Lefebvre phones up a buddy of his, Mick Verde, who’s at work, and cajoles him into coming along. We drive south on Macleod Trail. It’s so windy a dust storm blows across the main drag. Then a huge blue tarp disengages from a construction project and flies across. Then insulation tiles go airborne like tumbleweeds. Then more dust. Later, after we reach our destination, we’ll get pelted with wet snow from a massive black cloud before the sun breaks out to warm us. A routine Cowtown apocalypse.

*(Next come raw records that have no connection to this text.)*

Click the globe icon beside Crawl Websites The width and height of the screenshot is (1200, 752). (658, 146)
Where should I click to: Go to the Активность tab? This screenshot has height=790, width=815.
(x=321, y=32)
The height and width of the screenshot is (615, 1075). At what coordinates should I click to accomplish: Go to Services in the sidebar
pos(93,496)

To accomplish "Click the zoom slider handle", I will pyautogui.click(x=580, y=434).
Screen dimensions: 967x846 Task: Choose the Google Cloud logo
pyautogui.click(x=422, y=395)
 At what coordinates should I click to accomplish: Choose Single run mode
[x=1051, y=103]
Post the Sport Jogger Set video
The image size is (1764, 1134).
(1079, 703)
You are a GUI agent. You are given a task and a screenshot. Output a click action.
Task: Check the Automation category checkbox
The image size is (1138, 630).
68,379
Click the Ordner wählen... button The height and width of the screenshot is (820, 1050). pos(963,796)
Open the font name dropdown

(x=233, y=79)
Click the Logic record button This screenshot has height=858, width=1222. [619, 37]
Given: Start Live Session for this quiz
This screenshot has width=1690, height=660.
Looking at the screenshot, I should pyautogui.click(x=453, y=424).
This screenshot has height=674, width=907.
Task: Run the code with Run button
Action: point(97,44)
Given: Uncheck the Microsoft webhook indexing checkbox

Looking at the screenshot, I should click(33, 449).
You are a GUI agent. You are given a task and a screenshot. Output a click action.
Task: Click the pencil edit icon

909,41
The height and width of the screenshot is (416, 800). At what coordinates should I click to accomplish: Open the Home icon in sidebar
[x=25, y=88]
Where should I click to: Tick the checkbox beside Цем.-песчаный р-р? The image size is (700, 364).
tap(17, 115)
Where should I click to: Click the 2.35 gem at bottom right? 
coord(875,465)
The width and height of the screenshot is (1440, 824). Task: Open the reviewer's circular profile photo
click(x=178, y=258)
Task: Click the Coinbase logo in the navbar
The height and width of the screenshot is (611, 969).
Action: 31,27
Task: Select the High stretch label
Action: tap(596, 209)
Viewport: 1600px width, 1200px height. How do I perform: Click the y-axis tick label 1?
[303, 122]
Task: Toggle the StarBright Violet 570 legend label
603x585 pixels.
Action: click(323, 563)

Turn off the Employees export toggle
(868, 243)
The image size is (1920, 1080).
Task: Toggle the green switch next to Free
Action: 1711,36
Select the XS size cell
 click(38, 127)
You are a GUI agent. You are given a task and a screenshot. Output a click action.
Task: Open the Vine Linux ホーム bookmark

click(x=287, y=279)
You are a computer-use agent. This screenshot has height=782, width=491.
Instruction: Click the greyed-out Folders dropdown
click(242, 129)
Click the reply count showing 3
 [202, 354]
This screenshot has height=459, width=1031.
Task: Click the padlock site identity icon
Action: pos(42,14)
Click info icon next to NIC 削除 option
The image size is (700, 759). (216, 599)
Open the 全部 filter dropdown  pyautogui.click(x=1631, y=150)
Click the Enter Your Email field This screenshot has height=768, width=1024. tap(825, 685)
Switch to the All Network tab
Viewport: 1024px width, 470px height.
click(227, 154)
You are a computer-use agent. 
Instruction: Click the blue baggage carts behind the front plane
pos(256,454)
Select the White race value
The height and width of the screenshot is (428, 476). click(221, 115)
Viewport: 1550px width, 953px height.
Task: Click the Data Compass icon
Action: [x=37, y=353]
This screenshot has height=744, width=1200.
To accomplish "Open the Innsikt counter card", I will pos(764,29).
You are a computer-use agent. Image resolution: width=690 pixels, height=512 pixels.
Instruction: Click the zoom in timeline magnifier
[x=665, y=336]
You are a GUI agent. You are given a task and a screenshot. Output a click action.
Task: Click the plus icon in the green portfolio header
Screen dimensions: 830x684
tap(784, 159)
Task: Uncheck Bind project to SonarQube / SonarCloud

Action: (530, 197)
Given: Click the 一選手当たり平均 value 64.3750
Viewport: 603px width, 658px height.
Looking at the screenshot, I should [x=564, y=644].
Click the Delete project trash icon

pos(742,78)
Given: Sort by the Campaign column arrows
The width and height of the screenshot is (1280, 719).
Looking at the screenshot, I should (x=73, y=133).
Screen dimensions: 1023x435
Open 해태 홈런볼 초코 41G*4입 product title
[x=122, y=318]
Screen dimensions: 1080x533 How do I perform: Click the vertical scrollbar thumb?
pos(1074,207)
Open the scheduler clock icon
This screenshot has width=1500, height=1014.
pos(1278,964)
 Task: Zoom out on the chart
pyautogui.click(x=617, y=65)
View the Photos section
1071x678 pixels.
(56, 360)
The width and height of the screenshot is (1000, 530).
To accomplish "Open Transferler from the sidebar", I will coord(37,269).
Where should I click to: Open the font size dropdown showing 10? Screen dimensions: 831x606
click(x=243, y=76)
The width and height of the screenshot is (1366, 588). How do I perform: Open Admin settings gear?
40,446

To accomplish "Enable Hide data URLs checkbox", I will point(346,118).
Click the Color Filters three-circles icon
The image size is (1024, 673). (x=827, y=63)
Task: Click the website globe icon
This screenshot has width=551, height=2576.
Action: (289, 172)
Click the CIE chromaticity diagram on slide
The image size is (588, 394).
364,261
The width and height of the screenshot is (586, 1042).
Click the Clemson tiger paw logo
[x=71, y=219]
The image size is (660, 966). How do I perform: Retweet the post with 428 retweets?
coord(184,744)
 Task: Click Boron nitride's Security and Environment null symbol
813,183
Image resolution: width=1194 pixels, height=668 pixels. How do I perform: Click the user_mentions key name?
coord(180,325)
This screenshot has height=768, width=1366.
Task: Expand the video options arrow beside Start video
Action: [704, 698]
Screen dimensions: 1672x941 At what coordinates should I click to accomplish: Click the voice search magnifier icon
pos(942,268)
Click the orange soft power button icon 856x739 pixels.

Lefebvre’s doing the driving, and what is he concerned about most? Getting pulled over by the cops. Why? Well, the one thing that could wreck his pot-smoking strategy during this DOJ interregnum of his life would be to get pulled over for speeding, get run through the computers, be identified as a parolee — with the whiff of pot smoke inside the Lexus hybrid SUV. Lefebvre would be a target, a prize for some cop patrolling Ian Tyson — land down near Longview, right? What cop wouldn’t want to say, “Hey, I got Lefebvre smoking pot in his car. He’s breaking the terms of parole as well as the law, right? He’s fucked, right? We got ’im!”
Yes, that is Lefebvre’s biggest fear right now, so the conversation between the two old buddies goes something like this:
Verde: Johnny, what’re you doing now?
Lefebvre: I’m keepin’ an eye on it, Mick. About sixty-five.